Costa Rican singer (born 1962)

Luis Danilo Montero (born 1 November 1962) is a Costa Rican contemporary Christian music singer, author, and pastor, who is pastor of Lakewood Church's Spanish-speaking congregation.

== Biography ==
Born on 1 November 1962, in San Jose, Costa Rica, he formed "Sígueme Internacional" in 1983 and began leading worship around the same time. A ministry as well as a musical production company, Sígueme organizes worship retreats internationally. He has recorded about 18 albums throughout his ministerial career that are part of the songs that are sung today in many Hispanic-speaking Protestant churches. He married Gloriana Diaz in April 2006. He converted to Christianity at the age of 14 when he was invited to the Great Campaign of Divine Healing annual meeting.

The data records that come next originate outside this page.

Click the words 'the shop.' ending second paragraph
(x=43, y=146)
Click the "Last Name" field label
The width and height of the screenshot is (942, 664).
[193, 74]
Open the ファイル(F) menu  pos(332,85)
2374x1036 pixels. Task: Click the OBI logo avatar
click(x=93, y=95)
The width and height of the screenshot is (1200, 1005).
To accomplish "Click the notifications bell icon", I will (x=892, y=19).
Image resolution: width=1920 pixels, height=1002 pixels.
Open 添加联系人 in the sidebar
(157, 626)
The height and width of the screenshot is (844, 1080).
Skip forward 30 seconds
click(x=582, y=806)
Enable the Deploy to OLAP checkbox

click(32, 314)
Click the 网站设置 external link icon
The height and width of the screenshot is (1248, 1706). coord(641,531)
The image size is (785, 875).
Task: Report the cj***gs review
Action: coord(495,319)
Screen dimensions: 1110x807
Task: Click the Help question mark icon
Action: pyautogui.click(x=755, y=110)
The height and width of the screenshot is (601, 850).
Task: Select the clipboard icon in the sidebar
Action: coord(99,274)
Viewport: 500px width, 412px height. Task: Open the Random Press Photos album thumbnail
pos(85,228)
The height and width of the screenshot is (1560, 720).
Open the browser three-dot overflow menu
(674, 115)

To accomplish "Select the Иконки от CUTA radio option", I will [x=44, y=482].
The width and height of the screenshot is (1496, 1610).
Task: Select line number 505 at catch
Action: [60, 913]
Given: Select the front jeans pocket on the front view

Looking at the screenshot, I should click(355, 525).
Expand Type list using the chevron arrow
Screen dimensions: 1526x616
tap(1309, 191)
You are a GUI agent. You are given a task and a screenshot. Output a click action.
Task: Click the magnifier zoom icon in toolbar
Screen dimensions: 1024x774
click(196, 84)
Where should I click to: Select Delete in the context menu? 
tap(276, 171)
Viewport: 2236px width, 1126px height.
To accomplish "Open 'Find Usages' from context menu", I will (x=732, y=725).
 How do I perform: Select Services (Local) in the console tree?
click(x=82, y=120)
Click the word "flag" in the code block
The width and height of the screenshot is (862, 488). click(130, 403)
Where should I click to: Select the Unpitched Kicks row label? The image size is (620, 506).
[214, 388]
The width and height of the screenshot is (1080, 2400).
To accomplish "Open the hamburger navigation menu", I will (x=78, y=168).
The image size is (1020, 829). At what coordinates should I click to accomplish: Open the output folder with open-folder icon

Montero has replaced Marcos Witt as the pastor for the Spanish-speaking ministry of Joel Osteen's Lakewood Church- Houston, Texas. He has written several Christian books such as "El Abrazo del Padre" and "Generación de Adoradores." He married Gloriana Diaz on 22 April 2006 in San José, Costa Rica, to a large number of witnesses and being present to Rev. Rey Matos, Raul Vargas, and Ricardo Salazar, pastor of the church "Vida Abundante". He led a ministry that won the 2008 Billboard Award for Latin music's best Christian music album with the song "Your Love."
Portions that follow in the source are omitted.